What you are asked to do: Retype each record exactly, please. Skip none.

Supplied records:

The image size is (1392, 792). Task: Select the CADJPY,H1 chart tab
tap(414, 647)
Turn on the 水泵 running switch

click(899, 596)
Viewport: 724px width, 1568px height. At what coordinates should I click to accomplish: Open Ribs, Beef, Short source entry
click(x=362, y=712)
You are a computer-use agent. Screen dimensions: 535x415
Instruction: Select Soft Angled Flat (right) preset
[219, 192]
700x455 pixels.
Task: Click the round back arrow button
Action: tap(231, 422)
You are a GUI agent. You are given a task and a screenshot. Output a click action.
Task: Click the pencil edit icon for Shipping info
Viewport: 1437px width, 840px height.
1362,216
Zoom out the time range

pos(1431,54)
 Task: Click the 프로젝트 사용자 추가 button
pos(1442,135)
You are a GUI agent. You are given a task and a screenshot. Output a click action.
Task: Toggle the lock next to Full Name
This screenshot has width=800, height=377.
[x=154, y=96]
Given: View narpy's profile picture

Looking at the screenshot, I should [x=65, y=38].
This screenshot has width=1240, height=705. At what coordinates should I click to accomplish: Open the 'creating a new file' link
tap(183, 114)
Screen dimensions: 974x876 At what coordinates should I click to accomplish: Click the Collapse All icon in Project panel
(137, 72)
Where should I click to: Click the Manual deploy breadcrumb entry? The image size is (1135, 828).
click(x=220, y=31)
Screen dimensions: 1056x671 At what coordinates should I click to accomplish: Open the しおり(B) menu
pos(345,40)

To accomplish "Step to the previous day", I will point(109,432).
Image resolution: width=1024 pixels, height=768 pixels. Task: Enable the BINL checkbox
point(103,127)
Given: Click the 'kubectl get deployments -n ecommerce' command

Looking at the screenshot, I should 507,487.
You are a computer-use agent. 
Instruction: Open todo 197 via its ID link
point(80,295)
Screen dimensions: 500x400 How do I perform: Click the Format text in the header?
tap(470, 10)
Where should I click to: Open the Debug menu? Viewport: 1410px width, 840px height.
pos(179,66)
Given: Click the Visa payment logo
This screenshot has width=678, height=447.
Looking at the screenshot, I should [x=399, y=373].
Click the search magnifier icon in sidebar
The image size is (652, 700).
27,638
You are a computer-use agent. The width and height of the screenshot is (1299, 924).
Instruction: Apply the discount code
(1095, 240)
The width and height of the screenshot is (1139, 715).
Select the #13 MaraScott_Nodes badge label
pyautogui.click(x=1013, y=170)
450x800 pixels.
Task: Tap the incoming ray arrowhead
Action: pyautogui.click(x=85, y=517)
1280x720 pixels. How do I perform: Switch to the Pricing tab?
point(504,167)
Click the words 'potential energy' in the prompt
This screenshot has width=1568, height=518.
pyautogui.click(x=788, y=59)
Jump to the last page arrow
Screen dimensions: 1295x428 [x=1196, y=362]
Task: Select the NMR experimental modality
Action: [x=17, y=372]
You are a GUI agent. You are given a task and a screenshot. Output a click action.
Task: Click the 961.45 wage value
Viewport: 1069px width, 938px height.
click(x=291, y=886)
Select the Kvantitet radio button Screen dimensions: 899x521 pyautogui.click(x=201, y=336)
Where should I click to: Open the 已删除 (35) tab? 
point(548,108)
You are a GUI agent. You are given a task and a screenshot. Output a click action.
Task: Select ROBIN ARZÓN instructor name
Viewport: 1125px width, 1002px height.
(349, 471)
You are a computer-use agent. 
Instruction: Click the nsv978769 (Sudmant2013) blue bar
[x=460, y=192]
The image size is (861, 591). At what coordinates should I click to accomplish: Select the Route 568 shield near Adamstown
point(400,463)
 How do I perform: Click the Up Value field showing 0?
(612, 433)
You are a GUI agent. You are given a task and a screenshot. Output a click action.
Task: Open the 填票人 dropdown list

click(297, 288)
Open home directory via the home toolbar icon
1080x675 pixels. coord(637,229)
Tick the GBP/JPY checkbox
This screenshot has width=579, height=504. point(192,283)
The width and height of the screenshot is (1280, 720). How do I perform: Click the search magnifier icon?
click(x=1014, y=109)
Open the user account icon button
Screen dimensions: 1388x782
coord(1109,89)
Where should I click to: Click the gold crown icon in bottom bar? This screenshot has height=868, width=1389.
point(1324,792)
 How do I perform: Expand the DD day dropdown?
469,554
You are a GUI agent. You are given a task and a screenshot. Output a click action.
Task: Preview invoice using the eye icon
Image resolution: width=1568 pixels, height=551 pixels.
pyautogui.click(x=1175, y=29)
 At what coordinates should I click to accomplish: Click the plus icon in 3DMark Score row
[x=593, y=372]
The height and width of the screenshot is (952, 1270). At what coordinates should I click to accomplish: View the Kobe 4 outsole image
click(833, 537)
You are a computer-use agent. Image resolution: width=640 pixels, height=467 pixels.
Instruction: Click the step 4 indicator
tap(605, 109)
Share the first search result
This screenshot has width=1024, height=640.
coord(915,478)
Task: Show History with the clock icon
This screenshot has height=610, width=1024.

Response to the task:
The image size is (1392, 792). Task: Select the CADJPY,H1 chart tab
tap(414, 647)
Turn on the 水泵 running switch

click(899, 596)
Viewport: 724px width, 1568px height. At what coordinates should I click to accomplish: Open Ribs, Beef, Short source entry
click(x=362, y=712)
You are a computer-use agent. Screen dimensions: 535x415
Instruction: Select Soft Angled Flat (right) preset
[219, 192]
700x455 pixels.
Task: Click the round back arrow button
Action: tap(231, 422)
You are a GUI agent. You are given a task and a screenshot. Output a click action.
Task: Click the pencil edit icon for Shipping info
Viewport: 1437px width, 840px height.
1362,216
Zoom out the time range

pos(1431,54)
 Task: Click the 프로젝트 사용자 추가 button
pos(1442,135)
You are a GUI agent. You are given a task and a screenshot. Output a click action.
Task: Toggle the lock next to Full Name
This screenshot has width=800, height=377.
[x=154, y=96]
Given: View narpy's profile picture

Looking at the screenshot, I should [x=65, y=38].
This screenshot has width=1240, height=705. At what coordinates should I click to accomplish: Open the 'creating a new file' link
tap(183, 114)
Screen dimensions: 974x876 At what coordinates should I click to accomplish: Click the Collapse All icon in Project panel
(137, 72)
Where should I click to: Click the Manual deploy breadcrumb entry? The image size is (1135, 828).
click(x=220, y=31)
Screen dimensions: 1056x671 At what coordinates should I click to accomplish: Open the しおり(B) menu
pos(345,40)

To accomplish "Step to the previous day", I will point(109,432).
Image resolution: width=1024 pixels, height=768 pixels. Task: Enable the BINL checkbox
point(103,127)
Given: Click the 'kubectl get deployments -n ecommerce' command

Looking at the screenshot, I should 507,487.
You are a computer-use agent. 
Instruction: Open todo 197 via its ID link
point(80,295)
Screen dimensions: 500x400 How do I perform: Click the Format text in the header?
tap(470, 10)
Where should I click to: Open the Debug menu? Viewport: 1410px width, 840px height.
pos(179,66)
Given: Click the Visa payment logo
This screenshot has width=678, height=447.
Looking at the screenshot, I should [x=399, y=373].
Click the search magnifier icon in sidebar
The image size is (652, 700).
27,638
You are a computer-use agent. The width and height of the screenshot is (1299, 924).
Instruction: Apply the discount code
(1095, 240)
The width and height of the screenshot is (1139, 715).
Select the #13 MaraScott_Nodes badge label
pyautogui.click(x=1013, y=170)
450x800 pixels.
Task: Tap the incoming ray arrowhead
Action: pyautogui.click(x=85, y=517)
1280x720 pixels. How do I perform: Switch to the Pricing tab?
point(504,167)
Click the words 'potential energy' in the prompt
This screenshot has width=1568, height=518.
pyautogui.click(x=788, y=59)
Jump to the last page arrow
Screen dimensions: 1295x428 [x=1196, y=362]
Task: Select the NMR experimental modality
Action: [x=17, y=372]
You are a GUI agent. You are given a task and a screenshot. Output a click action.
Task: Click the 961.45 wage value
Viewport: 1069px width, 938px height.
click(x=291, y=886)
Select the Kvantitet radio button Screen dimensions: 899x521 pyautogui.click(x=201, y=336)
Where should I click to: Open the 已删除 (35) tab? 
point(548,108)
You are a GUI agent. You are given a task and a screenshot. Output a click action.
Task: Select ROBIN ARZÓN instructor name
Viewport: 1125px width, 1002px height.
(349, 471)
You are a computer-use agent. 
Instruction: Click the nsv978769 (Sudmant2013) blue bar
[x=460, y=192]
The image size is (861, 591). At what coordinates should I click to accomplish: Select the Route 568 shield near Adamstown
point(400,463)
 How do I perform: Click the Up Value field showing 0?
(612, 433)
You are a GUI agent. You are given a task and a screenshot. Output a click action.
Task: Open the 填票人 dropdown list

click(297, 288)
Open home directory via the home toolbar icon
1080x675 pixels. coord(637,229)
Tick the GBP/JPY checkbox
This screenshot has width=579, height=504. point(192,283)
The width and height of the screenshot is (1280, 720). How do I perform: Click the search magnifier icon?
click(x=1014, y=109)
Open the user account icon button
Screen dimensions: 1388x782
coord(1109,89)
Where should I click to: Click the gold crown icon in bottom bar? This screenshot has height=868, width=1389.
point(1324,792)
 How do I perform: Expand the DD day dropdown?
469,554
You are a GUI agent. You are given a task and a screenshot. Output a click action.
Task: Preview invoice using the eye icon
Image resolution: width=1568 pixels, height=551 pixels.
pyautogui.click(x=1175, y=29)
 At what coordinates should I click to accomplish: Click the plus icon in 3DMark Score row
[x=593, y=372]
The height and width of the screenshot is (952, 1270). At what coordinates should I click to accomplish: View the Kobe 4 outsole image
click(833, 537)
You are a computer-use agent. Image resolution: width=640 pixels, height=467 pixels.
Instruction: Click the step 4 indicator
tap(605, 109)
Share the first search result
This screenshot has width=1024, height=640.
coord(915,478)
Task: Show History with the clock icon
This screenshot has height=610, width=1024.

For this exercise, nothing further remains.